Attack of the Clones is visually stunning, and every Padmé costume is my favorite costume, but the meadow picnic dress is special. It was used in promotional art, such as the poster above and the Vanity Fair photoshoot by Annie Lebowitz, and thus helped (re)introduce the audience to Padmé and her love story with Anakin. A love story we know is passionate and doomed – just like the ones this costume so perfectly references, especially Queen Guinevere of Camelot.
On the left is “God Speed” by Edmund Blair Leighton (1900), on the right is “Queen Guinevere’s Maying” by John Collier (1900). While the Leighton is not specifically Guinevere, it is a maid and her knight in the era of chivalry. Both these artists are Pre-Raphaelites and they depict a fantasy version of historic record turned legend. Here are a few more examples:
On the left an illustration of Guinevere and her handmaidens, in Tennyson’s Idylls of the King, by Eleanor Fortescue Brickdale (1909); on the right “It Was Their Last Hour Together” by Florence Harrison (1912); and below is “Lancelot and Guinevere” by Herbert James Draper (1900).
The connection between this costume and these illustrations is pronounced, evident in color, line, and effect. And Padmé’s picnic gown is hardly the only reference to Camelot to be found in the prequels. There are Arthurian tones all over.
The Jedi Order are a society of idealistic knights, governed by a select council who sit in the round, and answer to the kingdom.
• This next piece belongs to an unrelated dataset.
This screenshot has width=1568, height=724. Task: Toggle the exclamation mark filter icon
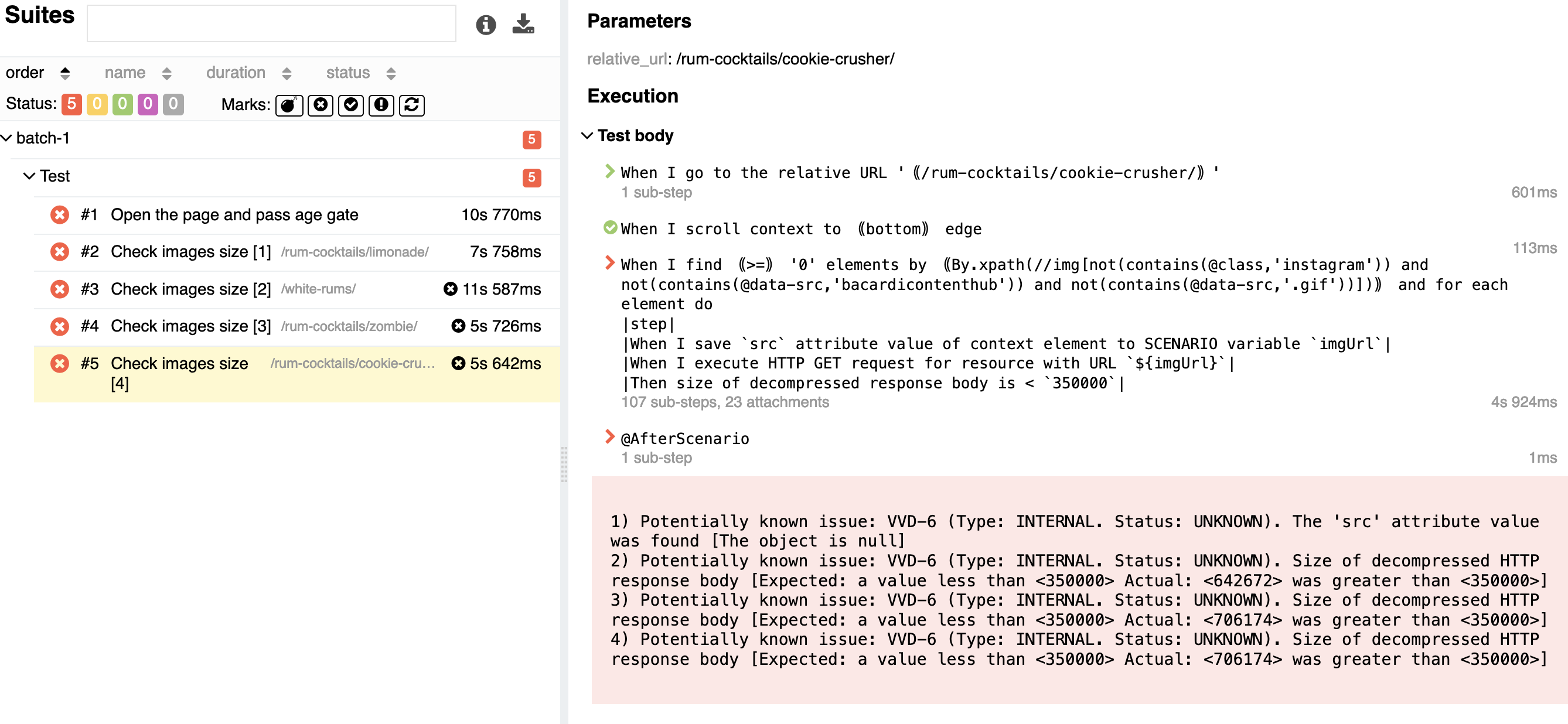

The king and kingdom are manipulated by dark magic and its minions who want the power for themselves, and use the knights’ ideals and mistakes against them. And the catalyst for their doom is a forbidden love affair between the queen and the greatest knight.
Qui-Gon plays the part of Merlin, the wizard who plucks the Chosen One from poverty and obscurity. But Anakin doesn’t remain an Arthur, he is far more like Lancelot, the knight who struggles with his commitment to holy knighthood and his love of Guinevere. Instead Obi-Wan embodies Arthur, the lawful good ideologue who ignores the relationship between his two best friends until it is too late to save them.
The picnic gown also has elements of Elizabethan (Shakespearean) fashion such as those on display in the films Shakespeare in Love, Elizabeth, and The Man in the Iron Mask, all of which appeared on screen four years prior to Attack of the Clones.
And certainly Anakin and Padmé share much in common with Romeo and Juliet, as well.
I love this dress for its soft romanticism, it’s bright palette that compliments their surroundings, and its sweeping beauty that resembles a work of art, and a fairy tale.